O texto abaixo foi distribuído hoje pela Justiça Federal e registra uma das peculiaridades da legislação brasileira: o caloteiro, desde que faça algum acordo, tem perdoada sua condenação. Claro, terá que honrar o novo contrato, coisa que não é difícil, uma vez que o tempo que ganhou, se bem utilizado, permitiu uma capitalização que os otários que pagam os impostos em dia não conseguem.
Bom, melhor que nada. O empresário conhecido por colocar, em frente às suas lojas, monstruosas réplicas da estátua da Liberdade, com o corpo desproporcional, talvez estivesse apenas sendo profético, ao fazer a liberdade ter pernas curtas. Está livre do processo, mas a Justiça o manterá sob supervisão. Espera-se que no próximo calote as benesses cessem.
“A Justiça Federal suspendeu a execução das penas aplicadas ao empresário Luciano Hang em um processo por redução de tributo em função da obtenção de parcelamento do débito junto à Receita Federal. A decisão da Vara Federal de Execuções Fiscais e Criminal de Blumenau foi remetida hoje (quinta-feira, 5/3/2009) para publicação oficial e vigora enquanto a dívida estiver sendo paga. A vara expedirá anualmente ofício à Receita para obter informação sobre a regularidade do pagamento ou eventual exclusão do parcelamento. A prescrição também está suspensa.
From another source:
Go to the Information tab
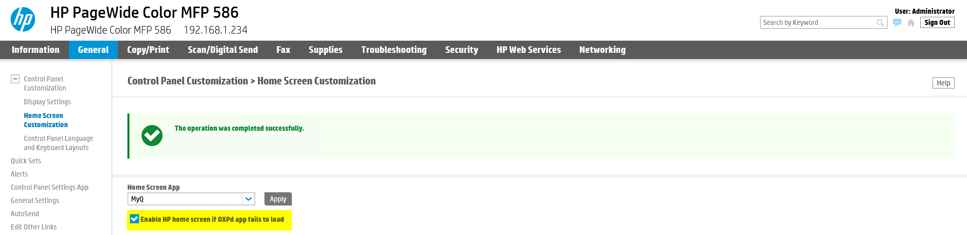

O empresário tinha sido condenado, em 2002, à prestação de serviços à comunidade e multa em função da redução, entre outubro de 1992 e agosto de 1999, de cerca de R$ 10,4 milhões em contribuições previdenciárias relativas às empresas Havan Tecidos da Moda Ltda. e Tecelagem Santa Cruz Ltda. A sentença transitou em julgado, mas o empresário informou que obteve parcelamento e requereu a suspensão da execução, que foi concedida.
Processo nº 2003.72.05.002121-3”
No Brasil, definitivamente, o crime compensa. Os fiscais, além disto, podem até dar lucro. Abraços.
Este aí deveria ser condenado principalmente pelo mau gosto.